PROBLEM REQUIREMENTS → Everything in the records must appear again exactly, except the images.

○ ○ ○ ○

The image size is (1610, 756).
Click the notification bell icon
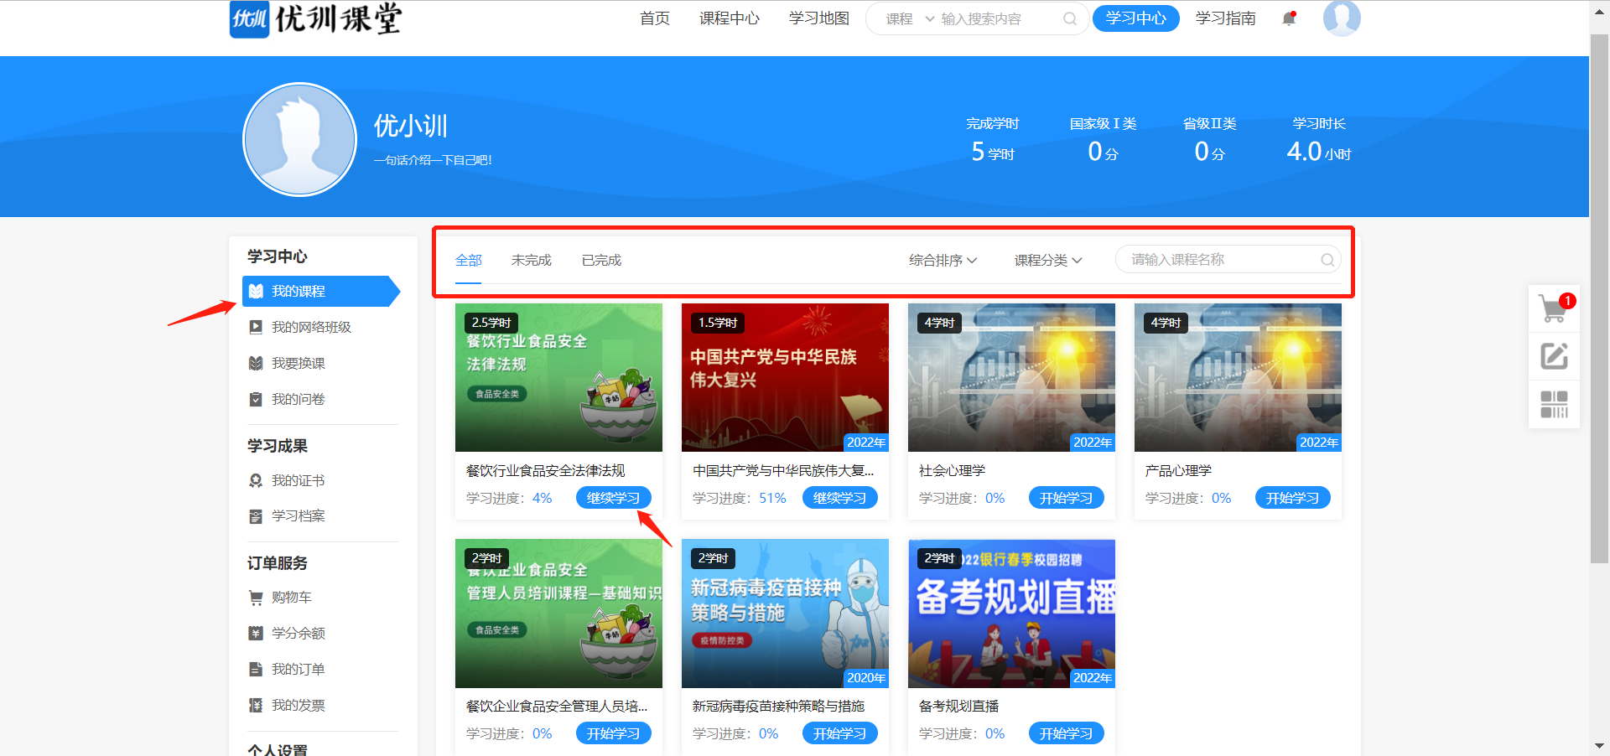[x=1289, y=18]
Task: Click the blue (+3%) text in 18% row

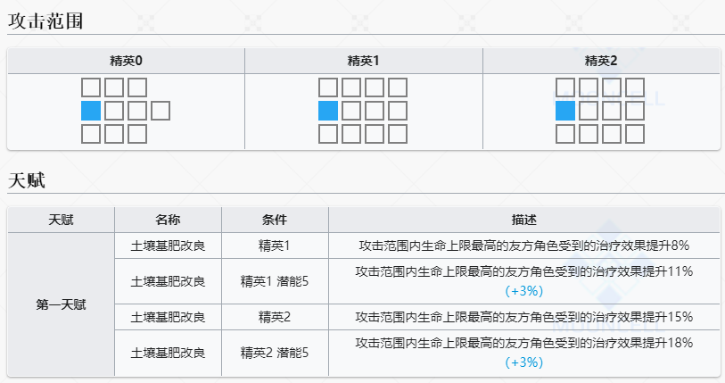Action: (x=523, y=362)
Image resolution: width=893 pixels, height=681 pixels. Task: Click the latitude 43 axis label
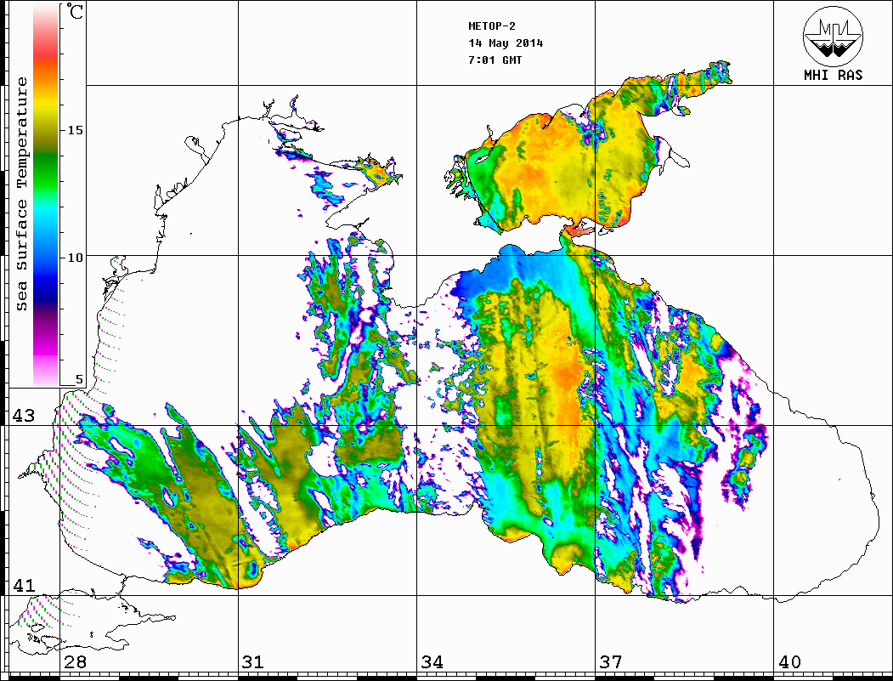[21, 416]
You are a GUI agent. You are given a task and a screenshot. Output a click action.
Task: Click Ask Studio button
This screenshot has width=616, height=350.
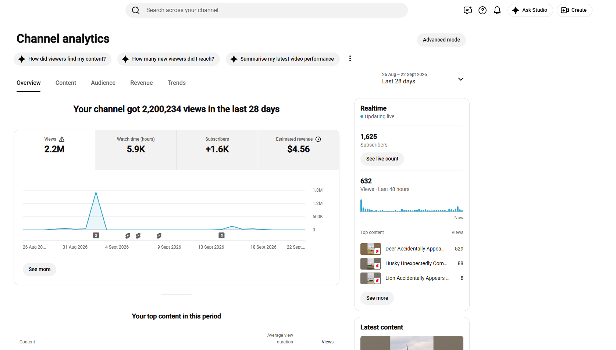tap(530, 10)
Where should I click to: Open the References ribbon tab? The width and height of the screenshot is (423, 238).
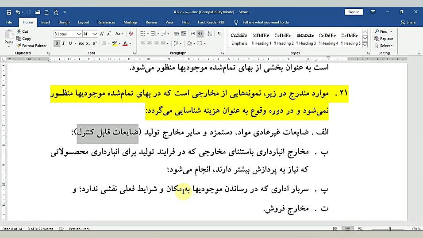[106, 22]
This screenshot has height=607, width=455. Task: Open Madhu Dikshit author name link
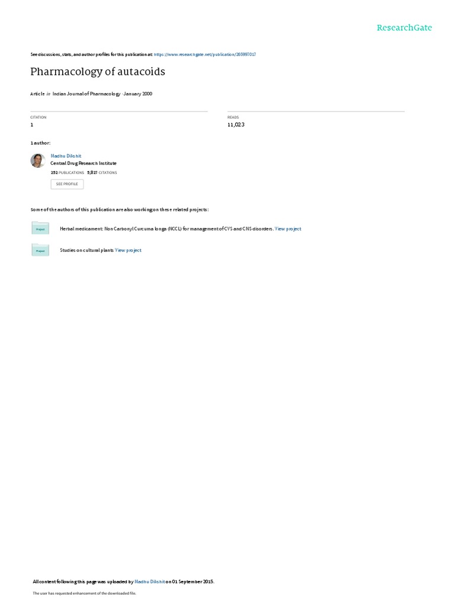[x=66, y=156]
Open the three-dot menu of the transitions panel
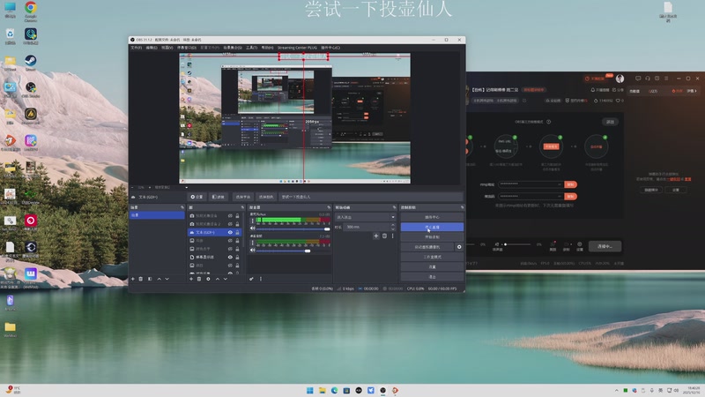The image size is (705, 397). tap(391, 236)
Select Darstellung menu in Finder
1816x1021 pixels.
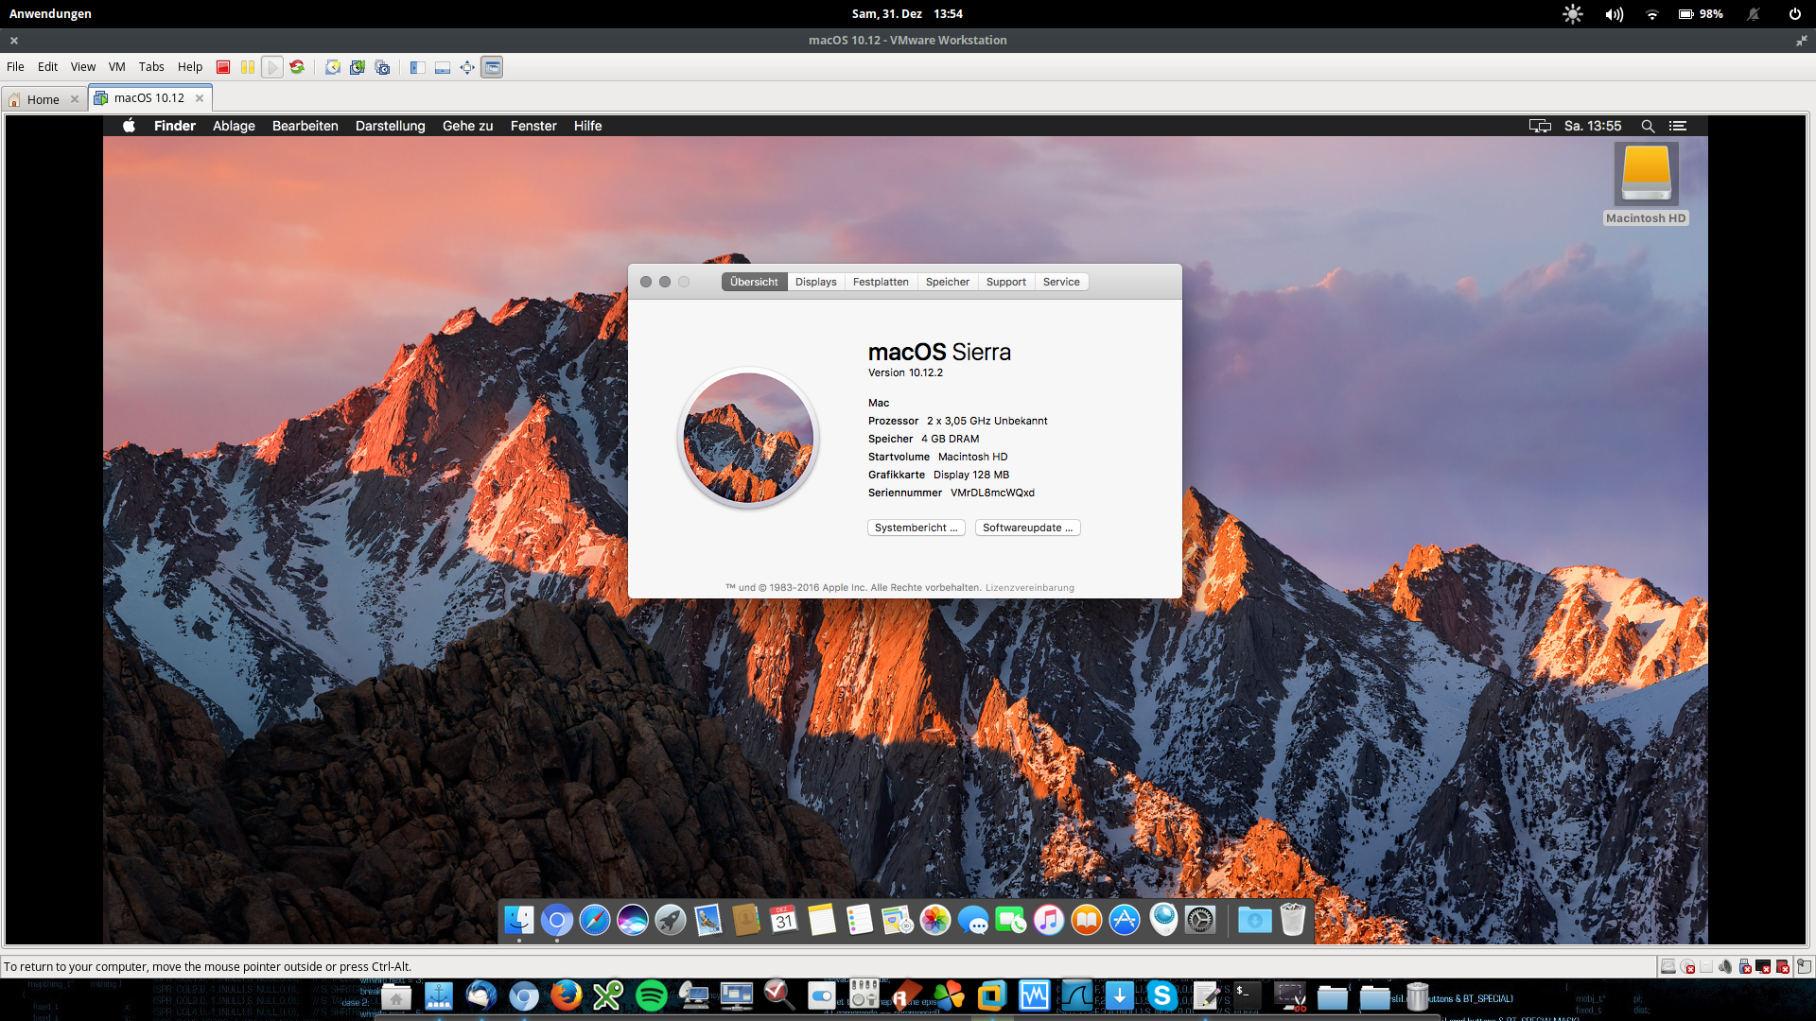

○ ○ ○ ○

PROBLEM SOLUTION →
The image size is (1610, 756).
Click the notification bell icon
[x=1289, y=18]
Task: Click the blue (+3%) text in 18% row

Action: (x=523, y=362)
Image resolution: width=893 pixels, height=681 pixels. Task: Click the latitude 43 axis label
[21, 416]
You are a GUI agent. You are given a task and a screenshot. Output a click action.
Task: Click Ask Studio button
This screenshot has width=616, height=350.
tap(530, 10)
Where should I click to: Open the References ribbon tab? The width and height of the screenshot is (423, 238).
[106, 22]
This screenshot has height=607, width=455. Task: Open Madhu Dikshit author name link
[x=66, y=156]
Open the three-dot menu of the transitions panel
The image size is (705, 397). tap(391, 236)
Select Darstellung menu in Finder
1816x1021 pixels.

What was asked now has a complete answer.